:: TASK STATEMENT ::
Reproduce the entire listing below word for word, omitting the pictures.
---
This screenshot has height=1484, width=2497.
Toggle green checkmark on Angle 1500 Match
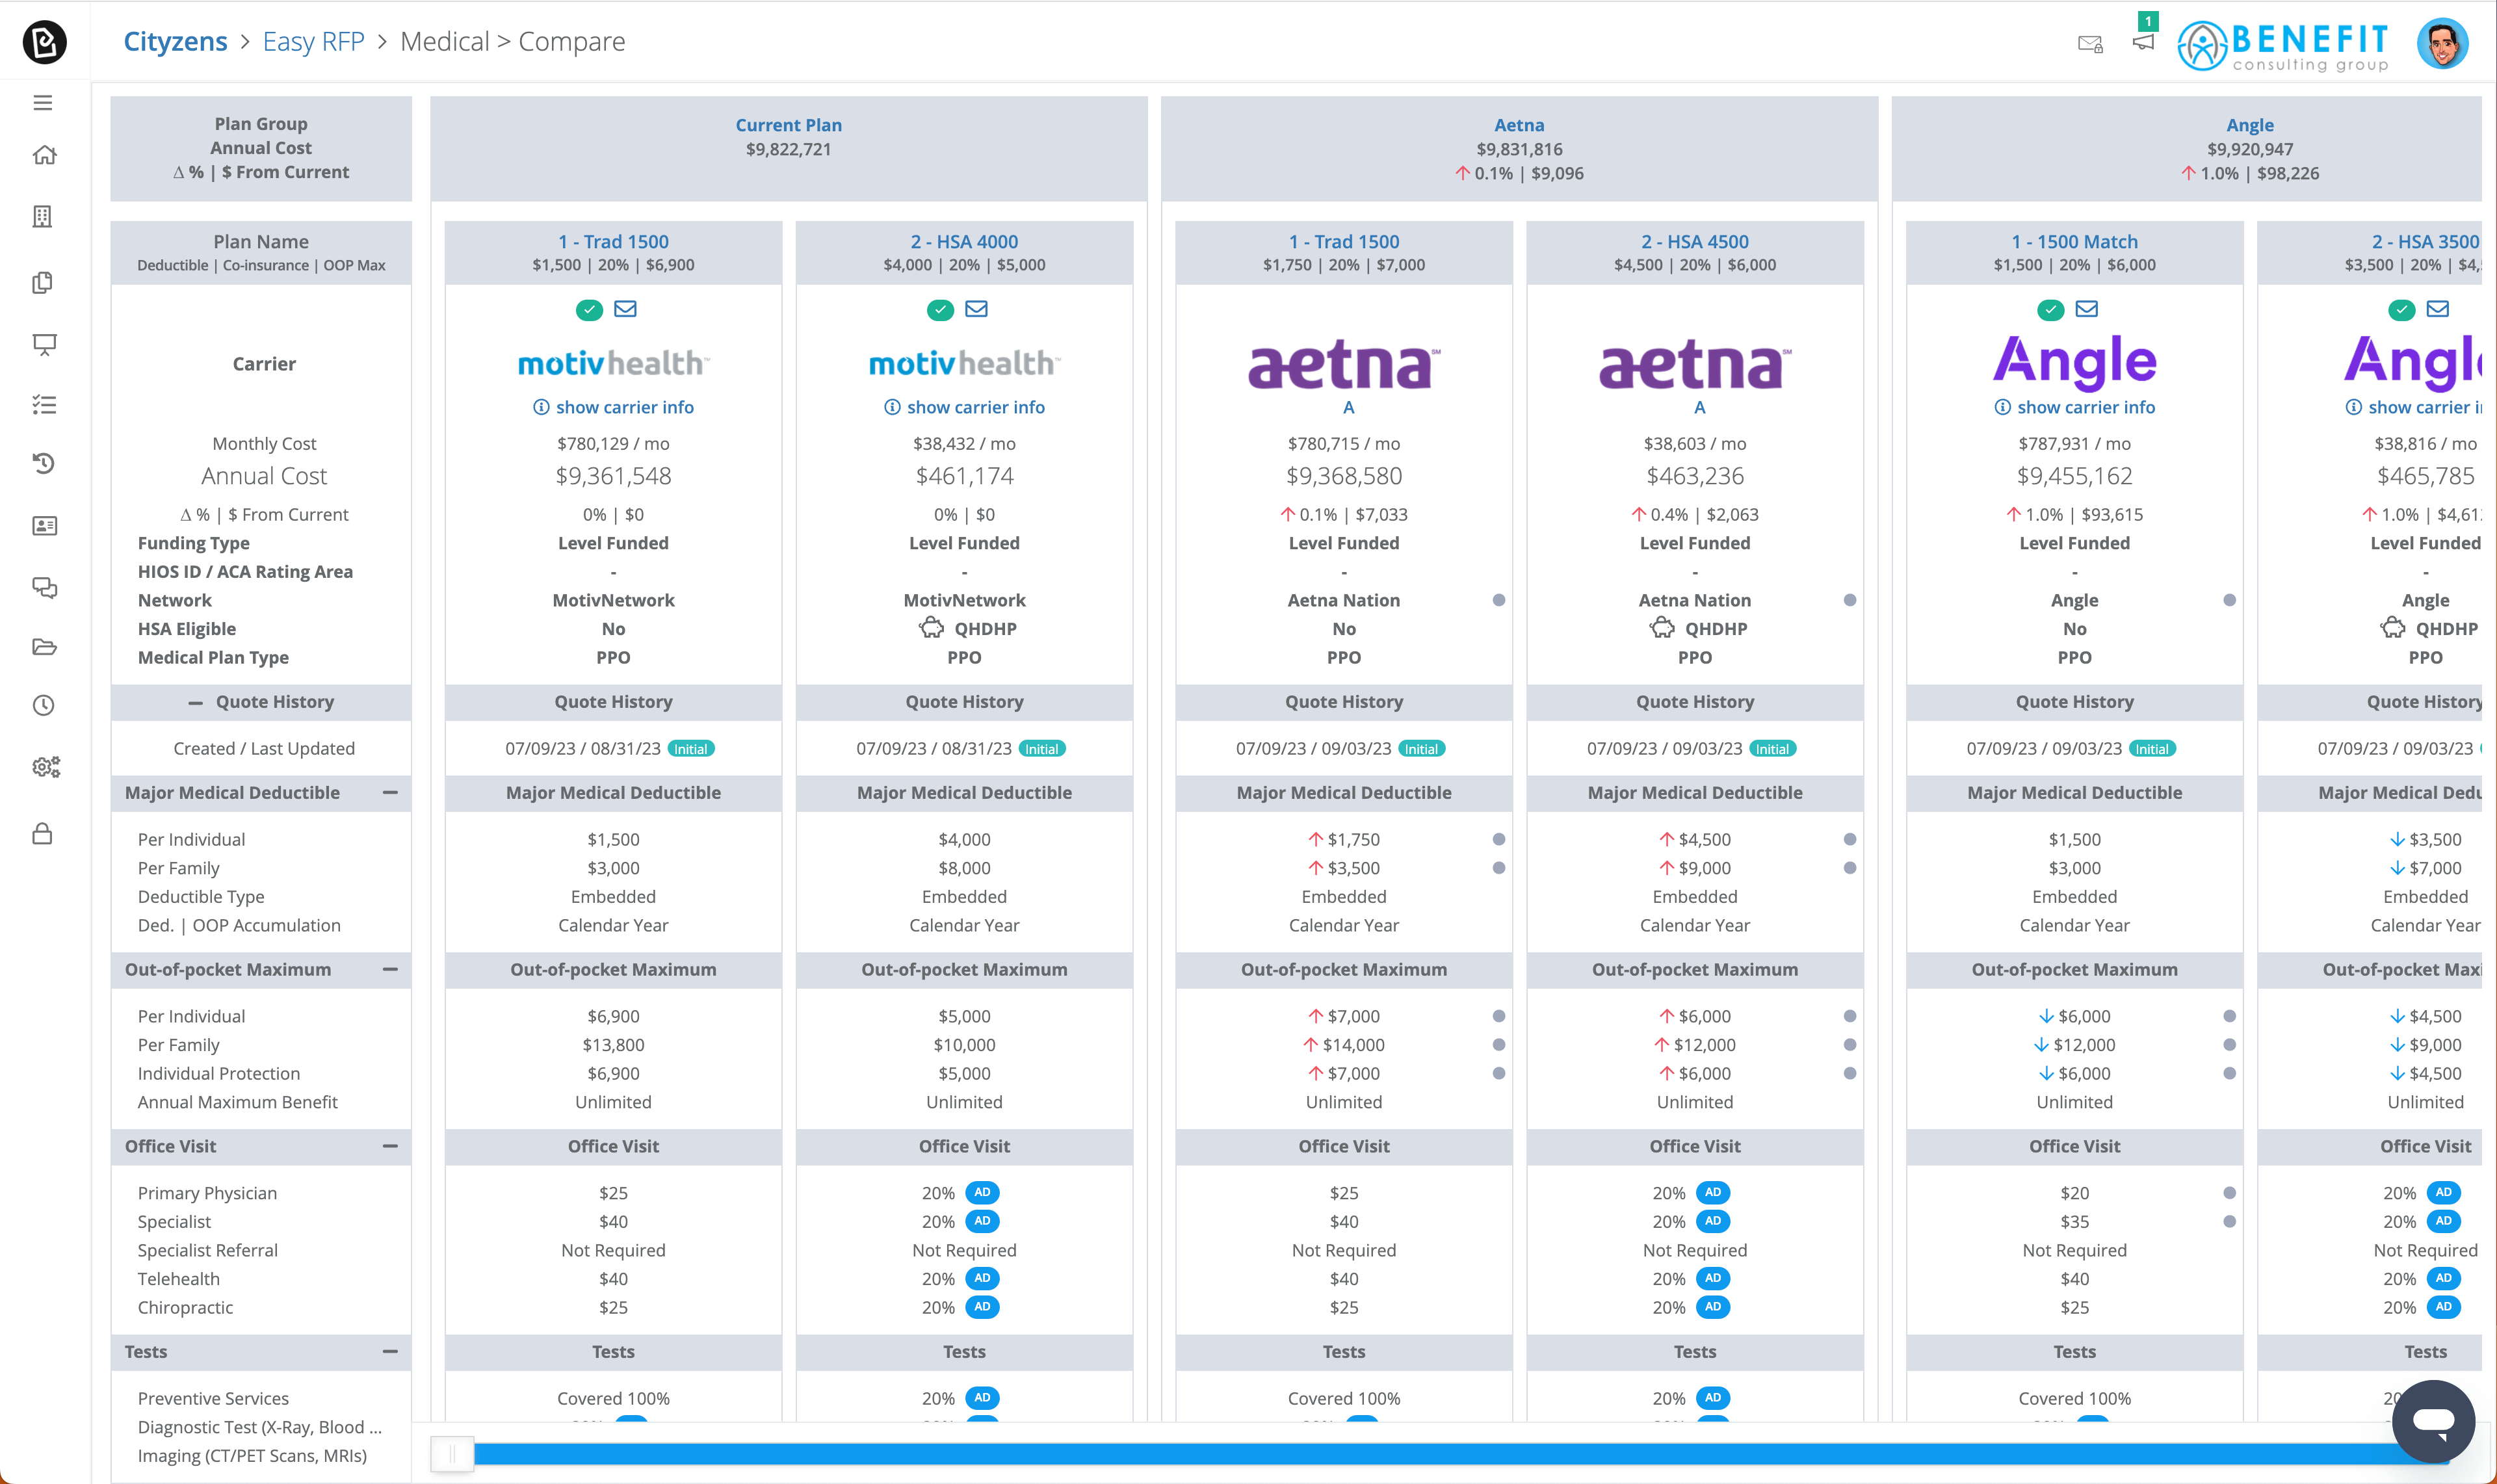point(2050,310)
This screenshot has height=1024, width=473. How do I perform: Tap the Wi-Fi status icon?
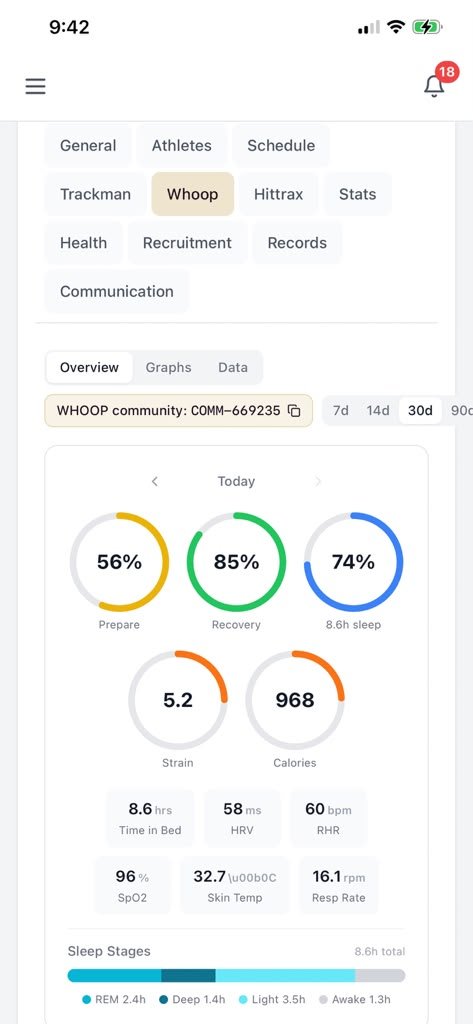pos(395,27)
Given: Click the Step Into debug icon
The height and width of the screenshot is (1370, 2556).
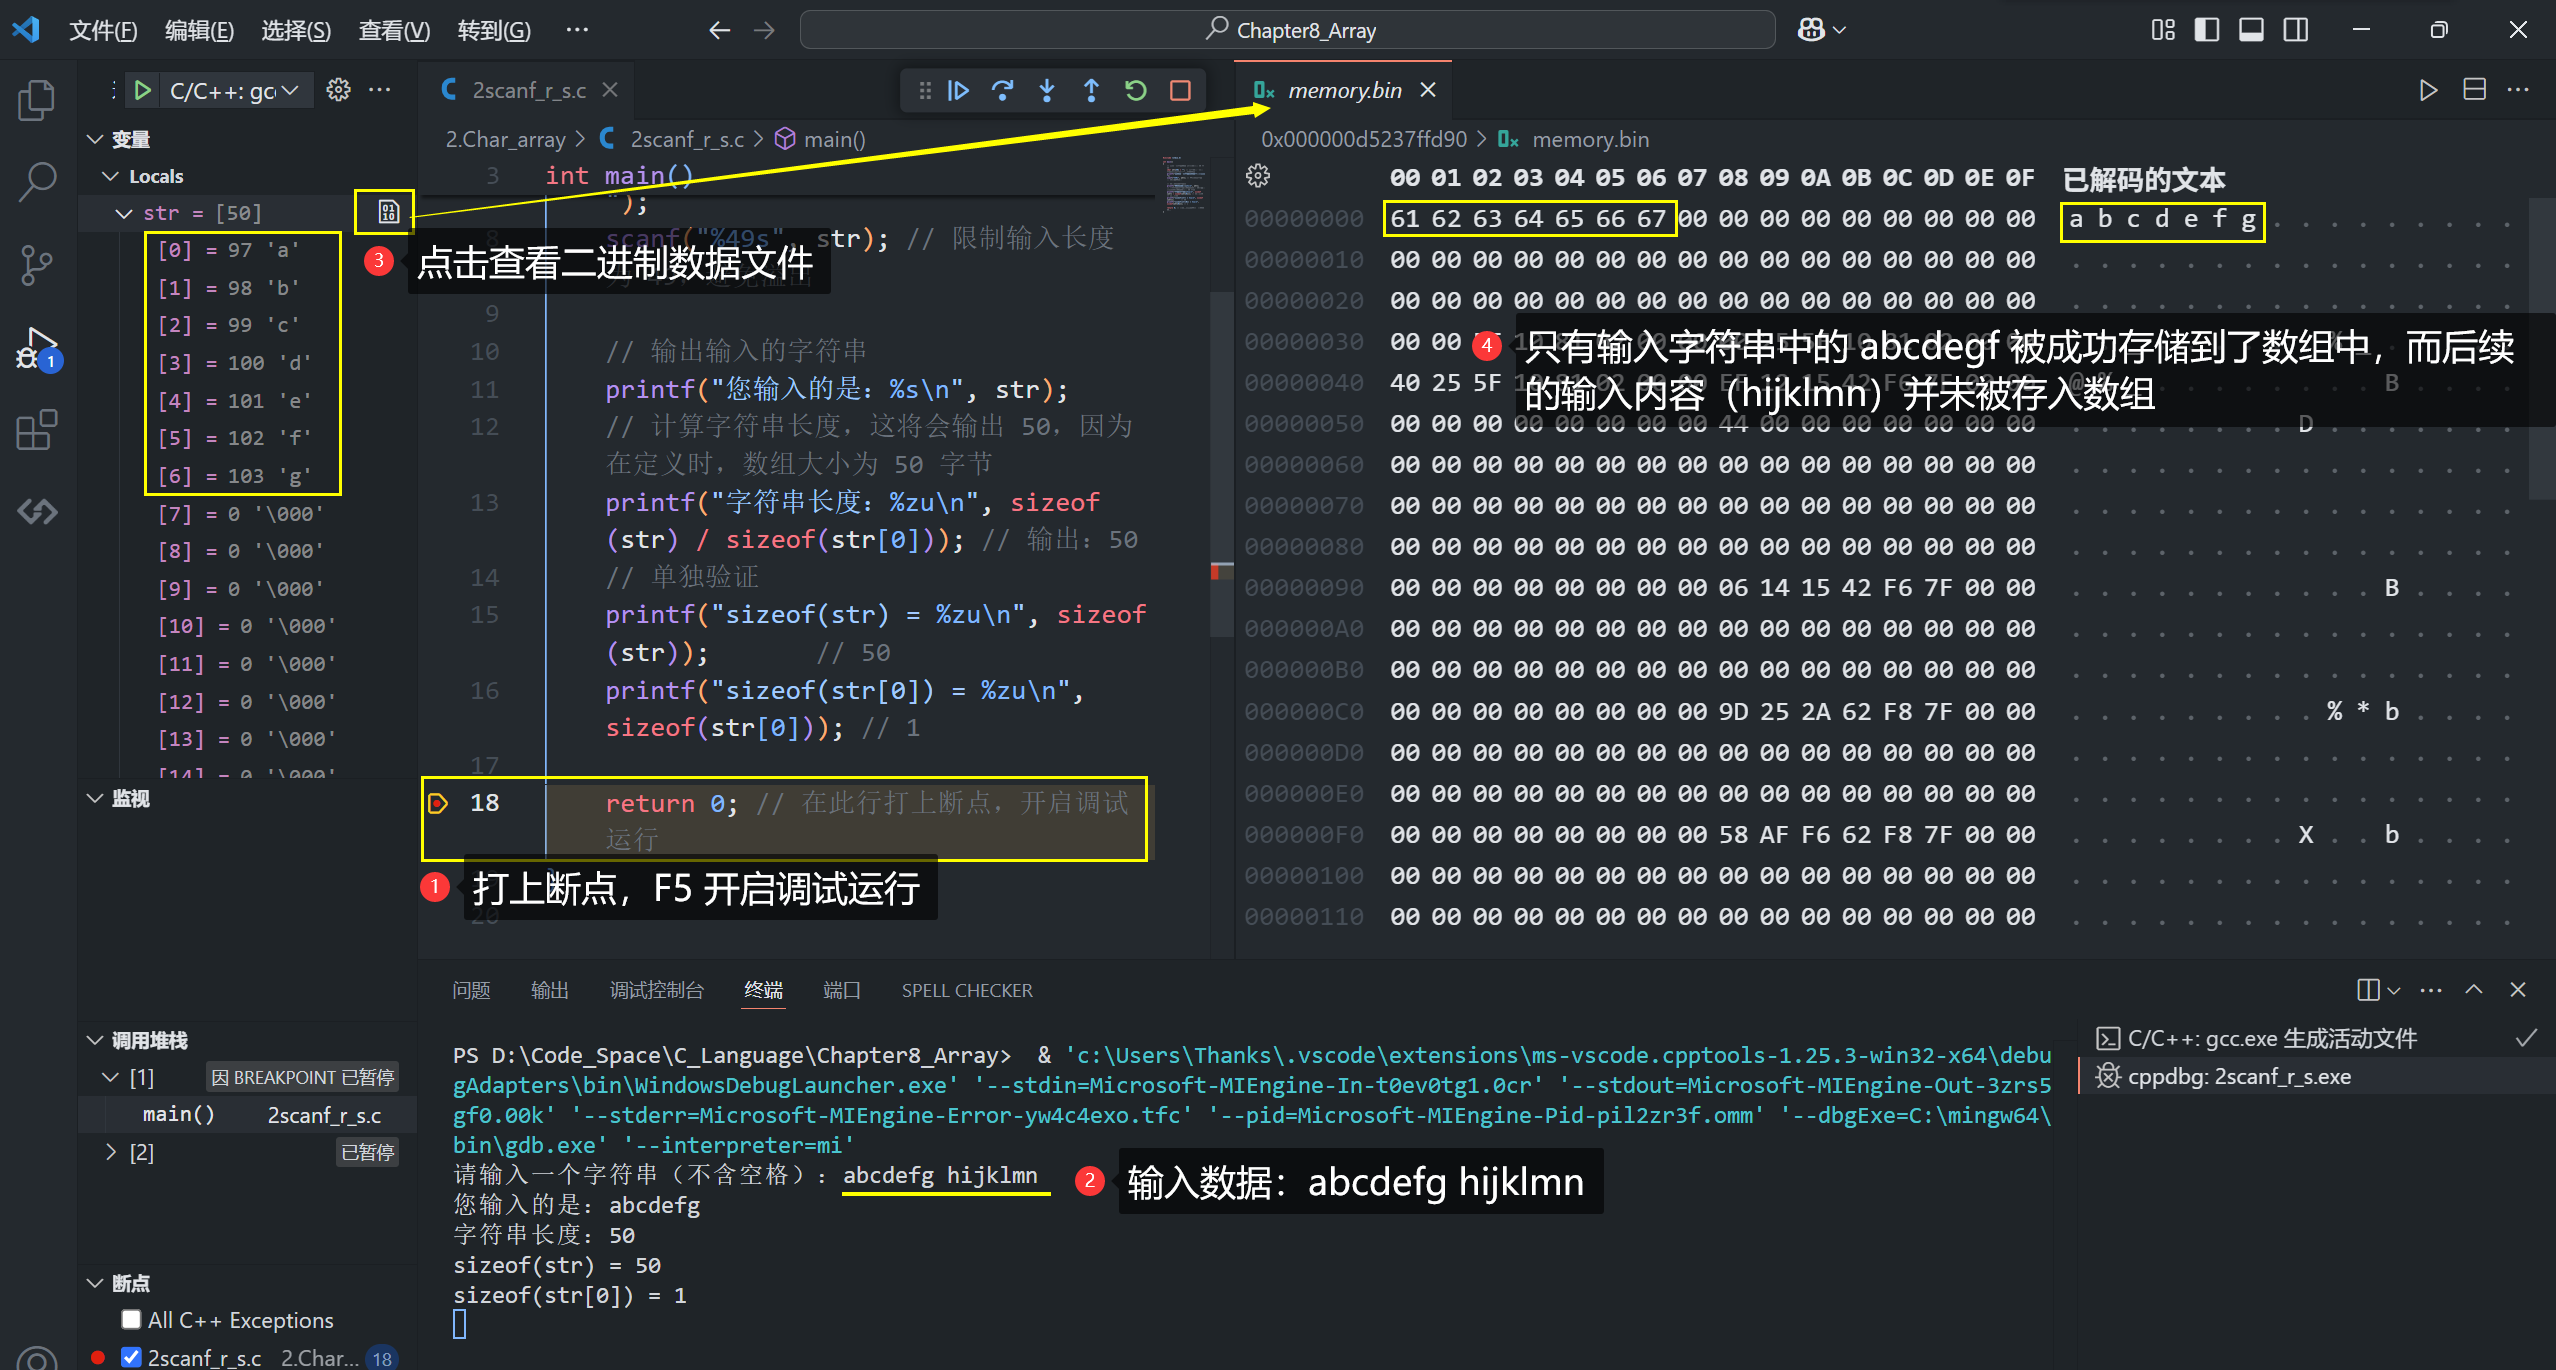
---
:: EXERCISE ANSWER ::
This screenshot has height=1484, width=2497.
Toggle green checkmark on Angle 1500 Match
point(2050,310)
This screenshot has height=1024, width=473. How do I perform: Tap the Wi-Fi status icon?
pos(395,27)
Given: Click the Step Into debug icon
The height and width of the screenshot is (1370, 2556).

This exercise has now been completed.